▶ **Excerpted records**:
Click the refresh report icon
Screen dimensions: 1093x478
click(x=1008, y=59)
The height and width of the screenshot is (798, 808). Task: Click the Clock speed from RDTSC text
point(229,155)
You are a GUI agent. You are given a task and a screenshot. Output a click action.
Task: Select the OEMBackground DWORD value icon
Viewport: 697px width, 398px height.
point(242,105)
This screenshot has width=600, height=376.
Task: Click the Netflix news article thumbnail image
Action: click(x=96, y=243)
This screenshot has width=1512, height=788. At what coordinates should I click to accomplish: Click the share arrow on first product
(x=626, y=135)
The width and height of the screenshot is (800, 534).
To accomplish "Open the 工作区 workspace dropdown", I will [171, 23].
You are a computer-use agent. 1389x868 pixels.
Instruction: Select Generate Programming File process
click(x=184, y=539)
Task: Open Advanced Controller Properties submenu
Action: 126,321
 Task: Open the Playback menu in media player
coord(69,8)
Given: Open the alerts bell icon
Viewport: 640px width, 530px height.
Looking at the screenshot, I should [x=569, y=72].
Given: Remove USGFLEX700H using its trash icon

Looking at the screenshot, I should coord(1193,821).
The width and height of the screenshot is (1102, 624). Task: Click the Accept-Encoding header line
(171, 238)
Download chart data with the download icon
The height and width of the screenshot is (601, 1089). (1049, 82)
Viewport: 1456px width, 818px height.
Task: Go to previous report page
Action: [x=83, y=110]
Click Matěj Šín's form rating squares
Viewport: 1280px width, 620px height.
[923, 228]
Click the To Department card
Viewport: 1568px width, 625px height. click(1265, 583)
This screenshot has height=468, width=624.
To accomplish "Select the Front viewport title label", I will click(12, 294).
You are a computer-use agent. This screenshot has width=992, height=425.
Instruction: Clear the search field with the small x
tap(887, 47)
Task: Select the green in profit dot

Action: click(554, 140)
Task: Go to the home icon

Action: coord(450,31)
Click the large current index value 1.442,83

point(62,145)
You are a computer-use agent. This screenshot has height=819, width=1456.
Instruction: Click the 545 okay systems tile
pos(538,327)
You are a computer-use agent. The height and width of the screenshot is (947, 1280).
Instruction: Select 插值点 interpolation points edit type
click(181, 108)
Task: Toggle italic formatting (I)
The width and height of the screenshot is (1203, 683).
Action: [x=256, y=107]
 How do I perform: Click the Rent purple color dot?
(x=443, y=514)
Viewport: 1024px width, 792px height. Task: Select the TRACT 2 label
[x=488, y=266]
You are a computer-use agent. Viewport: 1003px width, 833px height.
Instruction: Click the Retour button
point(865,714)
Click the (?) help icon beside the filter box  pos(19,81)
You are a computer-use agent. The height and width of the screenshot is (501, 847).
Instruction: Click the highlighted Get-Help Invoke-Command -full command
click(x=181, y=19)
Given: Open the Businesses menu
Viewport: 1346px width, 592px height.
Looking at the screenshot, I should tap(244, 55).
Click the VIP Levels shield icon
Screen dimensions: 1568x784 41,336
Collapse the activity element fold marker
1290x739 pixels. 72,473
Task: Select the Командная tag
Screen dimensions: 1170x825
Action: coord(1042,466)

▶ **Task directions**:
Reproduce all the records above, changing every "computer-use agent" to "screen assistant" and leaving the rest unchanged.

▶ **Solution for this exercise**:
Click the refresh report icon
Screen dimensions: 1093x478
click(x=1008, y=59)
The height and width of the screenshot is (798, 808). Task: Click the Clock speed from RDTSC text
point(229,155)
You are a GUI agent. You are given a task and a screenshot. Output a click action.
Task: Select the OEMBackground DWORD value icon
Viewport: 697px width, 398px height.
point(242,105)
This screenshot has width=600, height=376.
Task: Click the Netflix news article thumbnail image
Action: click(x=96, y=243)
This screenshot has width=1512, height=788. At what coordinates should I click to accomplish: Click the share arrow on first product
(x=626, y=135)
The width and height of the screenshot is (800, 534).
To accomplish "Open the 工作区 workspace dropdown", I will [171, 23].
You are a screen assistant. 1389x868 pixels.
Instruction: Select Generate Programming File process
click(x=184, y=539)
Task: Open Advanced Controller Properties submenu
Action: 126,321
 Task: Open the Playback menu in media player
coord(69,8)
Given: Open the alerts bell icon
Viewport: 640px width, 530px height.
Looking at the screenshot, I should [x=569, y=72].
Given: Remove USGFLEX700H using its trash icon

Looking at the screenshot, I should coord(1193,821).
The width and height of the screenshot is (1102, 624). Task: Click the Accept-Encoding header line
(171, 238)
Download chart data with the download icon
The height and width of the screenshot is (601, 1089). (1049, 82)
Viewport: 1456px width, 818px height.
Task: Go to previous report page
Action: [x=83, y=110]
Click Matěj Šín's form rating squares
Viewport: 1280px width, 620px height.
[923, 228]
Click the To Department card
Viewport: 1568px width, 625px height. click(1265, 583)
This screenshot has height=468, width=624.
To accomplish "Select the Front viewport title label", I will click(12, 294).
You are a screen assistant. This screenshot has width=992, height=425.
Instruction: Clear the search field with the small x
tap(887, 47)
Task: Select the green in profit dot

Action: click(554, 140)
Task: Go to the home icon

Action: coord(450,31)
Click the large current index value 1.442,83

point(62,145)
You are a screen assistant. This screenshot has height=819, width=1456.
Instruction: Click the 545 okay systems tile
pos(538,327)
You are a screen assistant. The height and width of the screenshot is (947, 1280).
Instruction: Select 插值点 interpolation points edit type
click(181, 108)
Task: Toggle italic formatting (I)
The width and height of the screenshot is (1203, 683).
Action: [x=256, y=107]
 How do I perform: Click the Rent purple color dot?
(x=443, y=514)
Viewport: 1024px width, 792px height. Task: Select the TRACT 2 label
[x=488, y=266]
You are a screen assistant. Viewport: 1003px width, 833px height.
Instruction: Click the Retour button
point(865,714)
Click the (?) help icon beside the filter box  pos(19,81)
You are a screen assistant. The height and width of the screenshot is (501, 847).
Instruction: Click the highlighted Get-Help Invoke-Command -full command
click(x=181, y=19)
Given: Open the Businesses menu
Viewport: 1346px width, 592px height.
Looking at the screenshot, I should tap(244, 55).
Click the VIP Levels shield icon
Screen dimensions: 1568x784 41,336
Collapse the activity element fold marker
1290x739 pixels. 72,473
Task: Select the Командная tag
Screen dimensions: 1170x825
Action: coord(1042,466)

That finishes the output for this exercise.